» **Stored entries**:
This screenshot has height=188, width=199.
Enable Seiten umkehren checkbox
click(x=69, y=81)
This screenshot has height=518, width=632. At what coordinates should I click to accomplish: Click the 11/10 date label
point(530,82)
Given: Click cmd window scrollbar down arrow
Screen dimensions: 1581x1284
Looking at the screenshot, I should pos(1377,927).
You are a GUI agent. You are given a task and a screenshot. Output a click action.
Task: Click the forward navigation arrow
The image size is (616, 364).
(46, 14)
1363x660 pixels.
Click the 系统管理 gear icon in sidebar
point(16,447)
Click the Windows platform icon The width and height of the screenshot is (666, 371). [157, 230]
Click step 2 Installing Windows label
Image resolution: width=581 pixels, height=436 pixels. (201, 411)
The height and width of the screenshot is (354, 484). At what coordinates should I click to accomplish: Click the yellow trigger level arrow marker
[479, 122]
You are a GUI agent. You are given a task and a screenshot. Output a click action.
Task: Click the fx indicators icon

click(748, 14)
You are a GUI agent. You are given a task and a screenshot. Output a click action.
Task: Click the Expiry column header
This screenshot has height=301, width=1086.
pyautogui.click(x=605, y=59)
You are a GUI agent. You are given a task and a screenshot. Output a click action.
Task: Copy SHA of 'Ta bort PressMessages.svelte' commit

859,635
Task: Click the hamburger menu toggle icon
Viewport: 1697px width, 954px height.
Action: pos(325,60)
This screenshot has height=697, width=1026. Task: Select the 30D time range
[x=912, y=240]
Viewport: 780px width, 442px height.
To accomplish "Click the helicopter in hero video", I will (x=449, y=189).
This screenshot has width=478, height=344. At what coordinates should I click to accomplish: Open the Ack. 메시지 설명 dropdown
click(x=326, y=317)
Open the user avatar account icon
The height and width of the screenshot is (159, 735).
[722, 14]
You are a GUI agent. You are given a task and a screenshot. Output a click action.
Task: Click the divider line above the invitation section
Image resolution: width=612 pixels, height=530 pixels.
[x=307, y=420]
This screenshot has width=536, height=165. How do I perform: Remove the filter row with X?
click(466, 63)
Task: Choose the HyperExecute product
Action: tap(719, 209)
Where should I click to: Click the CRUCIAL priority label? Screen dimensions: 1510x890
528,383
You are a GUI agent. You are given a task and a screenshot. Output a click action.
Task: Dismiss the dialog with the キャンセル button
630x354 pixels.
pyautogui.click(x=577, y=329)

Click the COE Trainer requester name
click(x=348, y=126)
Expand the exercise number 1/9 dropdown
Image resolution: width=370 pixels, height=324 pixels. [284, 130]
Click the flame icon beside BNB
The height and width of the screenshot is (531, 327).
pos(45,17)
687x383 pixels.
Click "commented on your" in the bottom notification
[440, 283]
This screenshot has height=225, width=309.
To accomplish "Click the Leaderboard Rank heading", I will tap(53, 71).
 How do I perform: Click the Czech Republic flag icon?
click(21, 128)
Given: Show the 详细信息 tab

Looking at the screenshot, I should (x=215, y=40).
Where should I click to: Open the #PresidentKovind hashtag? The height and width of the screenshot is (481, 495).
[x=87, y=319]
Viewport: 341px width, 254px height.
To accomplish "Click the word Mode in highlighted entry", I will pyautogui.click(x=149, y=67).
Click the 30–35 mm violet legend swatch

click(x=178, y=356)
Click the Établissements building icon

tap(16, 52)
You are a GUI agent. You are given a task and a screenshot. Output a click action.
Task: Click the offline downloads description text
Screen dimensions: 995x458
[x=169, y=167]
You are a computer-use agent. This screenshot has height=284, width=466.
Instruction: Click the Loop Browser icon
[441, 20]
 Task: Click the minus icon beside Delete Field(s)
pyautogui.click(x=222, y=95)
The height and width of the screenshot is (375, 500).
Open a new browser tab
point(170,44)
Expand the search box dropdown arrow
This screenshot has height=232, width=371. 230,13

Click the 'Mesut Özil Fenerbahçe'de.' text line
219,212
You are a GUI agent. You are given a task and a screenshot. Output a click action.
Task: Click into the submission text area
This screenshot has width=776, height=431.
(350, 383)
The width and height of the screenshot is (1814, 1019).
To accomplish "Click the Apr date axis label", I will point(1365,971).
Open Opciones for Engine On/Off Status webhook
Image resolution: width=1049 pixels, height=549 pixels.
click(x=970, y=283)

» **Exercise details**:
Copy the lines from the one containing "Expand the search box dropdown arrow" to the end of the Stored entries, keeping both ends.

» **Finished task**:
Expand the search box dropdown arrow
This screenshot has height=232, width=371. 230,13

Click the 'Mesut Özil Fenerbahçe'de.' text line
219,212
You are a GUI agent. You are given a task and a screenshot. Output a click action.
Task: Click into the submission text area
This screenshot has width=776, height=431.
(350, 383)
The width and height of the screenshot is (1814, 1019).
To accomplish "Click the Apr date axis label", I will point(1365,971).
Open Opciones for Engine On/Off Status webhook
Image resolution: width=1049 pixels, height=549 pixels.
click(x=970, y=283)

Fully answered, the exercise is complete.